Sunday, December 2, 2012

classical gaited riding

I've been meaning for some time to write something about training and riding gaited horses, and whether it is possible to reconcile that with classical riding.

I've been too busy with university and work to give it too much thought until recently. I've started to gather some thoughts on the subject now and have a lot of related, but unordered thoughts on the matter which I want to include in the post. But when I started writing down some of these, I came to the conclusion that I will need to do a little bit more research first. I hate to "shoot from the hip" and then find out that I expressed myself badly, quoted wrongly or made any other errors.

I've had a fair bit of time off from reading horse books. I went through a stage of disillusionment and general discontent with my own riding on the one hand, and with what I see out there, being peddled as "all the answers" , "the quick fix" and "the latest & greatest". Although I didn't manage to spend much time working with horses or riding for fun for the last year, I have someone regained the fire in my belly to learn, to do, to teach, to write...

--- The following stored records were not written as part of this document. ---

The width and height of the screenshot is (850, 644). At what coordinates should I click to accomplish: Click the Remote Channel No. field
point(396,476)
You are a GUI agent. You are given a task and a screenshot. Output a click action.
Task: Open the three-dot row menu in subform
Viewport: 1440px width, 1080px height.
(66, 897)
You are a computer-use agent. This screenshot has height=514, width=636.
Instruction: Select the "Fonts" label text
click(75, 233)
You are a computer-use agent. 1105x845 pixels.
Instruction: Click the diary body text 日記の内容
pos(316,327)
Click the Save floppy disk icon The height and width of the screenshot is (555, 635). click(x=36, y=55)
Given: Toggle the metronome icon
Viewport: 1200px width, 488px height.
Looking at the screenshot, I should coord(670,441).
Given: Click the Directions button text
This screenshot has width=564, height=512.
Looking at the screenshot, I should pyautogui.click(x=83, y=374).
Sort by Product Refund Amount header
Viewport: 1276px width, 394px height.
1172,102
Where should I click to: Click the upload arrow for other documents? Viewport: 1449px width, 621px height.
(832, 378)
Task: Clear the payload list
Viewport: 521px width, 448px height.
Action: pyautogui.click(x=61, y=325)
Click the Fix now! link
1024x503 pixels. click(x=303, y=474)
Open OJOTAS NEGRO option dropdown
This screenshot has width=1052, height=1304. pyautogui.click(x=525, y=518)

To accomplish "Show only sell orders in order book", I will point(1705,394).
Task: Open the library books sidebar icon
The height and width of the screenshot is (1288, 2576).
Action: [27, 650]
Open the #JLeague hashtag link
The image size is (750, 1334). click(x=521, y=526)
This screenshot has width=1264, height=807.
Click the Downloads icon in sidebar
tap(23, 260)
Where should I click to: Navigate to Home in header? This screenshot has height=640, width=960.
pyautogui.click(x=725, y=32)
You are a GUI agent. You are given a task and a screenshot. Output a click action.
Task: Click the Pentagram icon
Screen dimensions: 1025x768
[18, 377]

Consequently, I have horses in work again, with more planned for the coming months. I have new personal goals in terms of learning, riding and writing. Riding is fun. It's a good feeling.

Flamenca (photo by Yvonne Lehey)


So please bear with me, the gaited horses and classical riding piece is in the pipeline!


1 comment:

Rosalie said...

Thank you for today's post! I've been hoping to see something from you on this - but I know it's not going to be an obvious answer :-) Recently I read some discussions about the "French" school(specifically Jean-Claude Racinet) and the stepped walk. It seemed to me that would work against gaitedness - but I'm hoping I'm mistaken. Looking forward to your post(s).